Sundance 2020: Elle Lorraine is riveting to watch as she plays an ambitious producer forced to solve the unexplained mysteries of her sentient hair weave

Many of us who have tried to dye, bleach, relax or chemically treat our hair at home may relate to the anxiety in the first scene of Justin Simien’s follow-up to “Dear White People,” “Bad Hair.” An older cousin tries to help her younger cousin relax her hair for the first time, but the little girl begins to complain that the product is burning her.

Like many first-time attempts, the experiment doesn’t go well, but this is just the start of many hair-related frights to come in the film, which had its world premiere on Thursday, the opening night of the 2020 Sundance Film Festival.

After that initial scene, the film jumps ahead to 1989 Los Angeles. The little girl, Anna (Elle Lorraine), is now an aspiring TV producer in an industry that’s ruthless on black women and their hair. Under new management led by a former model, Zora (Vanessa Williams), Anna’s natural curls are no longer acceptable, and she’s pressured to try a new fashion trend to get straight hair: a weave. She endures the painful procedure to have straight strands of hair sewn in for the sake of her career, but the hair – and what it represents – is not what it seems.

Lorraine is the movie’s breakout star. She’s riveting to watch as she plays her ambitious character forced to solve the unexplained mysteries of her sentient weave. She’s joined by an equally entertaining cast filled with famous faces like Williams, Lena Waithe, Laverne Cox, Kelly Rowland, Jay Pharoah, MC Lyte and Usher, to name a few.

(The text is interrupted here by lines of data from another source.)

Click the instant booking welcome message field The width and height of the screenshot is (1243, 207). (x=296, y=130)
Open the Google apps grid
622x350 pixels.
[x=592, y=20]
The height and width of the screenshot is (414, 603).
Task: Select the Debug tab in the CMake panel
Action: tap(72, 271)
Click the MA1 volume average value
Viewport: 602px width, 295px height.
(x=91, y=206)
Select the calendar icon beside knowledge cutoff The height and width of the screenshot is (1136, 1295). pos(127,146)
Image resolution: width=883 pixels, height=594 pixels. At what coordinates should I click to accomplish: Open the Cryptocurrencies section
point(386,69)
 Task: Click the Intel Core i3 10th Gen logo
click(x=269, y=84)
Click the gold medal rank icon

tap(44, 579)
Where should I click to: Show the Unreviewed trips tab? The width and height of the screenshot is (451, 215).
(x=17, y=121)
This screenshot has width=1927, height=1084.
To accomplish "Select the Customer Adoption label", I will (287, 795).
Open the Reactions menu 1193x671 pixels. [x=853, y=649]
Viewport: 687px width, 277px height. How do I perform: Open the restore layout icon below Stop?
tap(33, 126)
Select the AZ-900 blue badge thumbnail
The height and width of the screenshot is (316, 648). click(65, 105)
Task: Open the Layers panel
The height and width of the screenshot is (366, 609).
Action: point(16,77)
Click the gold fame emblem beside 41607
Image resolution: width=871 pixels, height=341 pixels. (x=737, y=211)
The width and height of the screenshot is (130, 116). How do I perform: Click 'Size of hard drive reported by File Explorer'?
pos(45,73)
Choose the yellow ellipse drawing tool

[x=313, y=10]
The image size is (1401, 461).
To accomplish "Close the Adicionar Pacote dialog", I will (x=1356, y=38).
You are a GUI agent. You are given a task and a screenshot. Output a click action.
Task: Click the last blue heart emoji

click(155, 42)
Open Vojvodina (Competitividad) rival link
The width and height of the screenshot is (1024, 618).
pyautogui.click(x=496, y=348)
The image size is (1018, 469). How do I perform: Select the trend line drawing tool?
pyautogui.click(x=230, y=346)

“Bad Hair” is shot on film in a way that captures the movie’s throwback look and allows Simien and his cinematographer Topher Osborn to play with color and lighting. The night scenes practically sparkle from blue moonlight, yet dark alleyways and overpasses look even more foreboding with less light. In some scenes, colorful neon signs and lighting fixtures heighten the intensity of the moment.

There’s one particularly striking scene of two actors in mid-kiss backlit with a bright blue light, and carefully composed moments like this add to the film’s suspense – things can’t be this pretty all the time in a horror movie.

Costume designer Ceci also deserves a round of applause for recreating the vivid fashions from the start of her career in the late 80s and early 90s. The gamut of costumes range from professional office wear at the TV channel to casual clothes when visiting family to the fashionable excesses of performers and TV personalities. Many of Ceci’s ensembles also tell a nuanced story of cultural identity and class.

Simien dives into his love of horror movies and peppers references to some of his favorites throughout “Bad Hair.” For instance, there’s a split diopter shot as an homage to Brian De Palma’s “Body Double,” an axe that harkens back to Stanley Kubrick’s “The Shining” and many other allusions to such movies as “Carrie,” “Rosemary’s Baby” and “Invasion of the Body Snatchers.”

“Bad Hair” references itself often, repeating scenes and clues to the story in flashbacks, which can sometimes get in the way of its own momentum. The movie is front-loaded with exposition, but once the action gets going and the narrative pieces fall into place, “Bad Hair” is a creepy movie with thoughtful political twists and thrilling supernatural turns.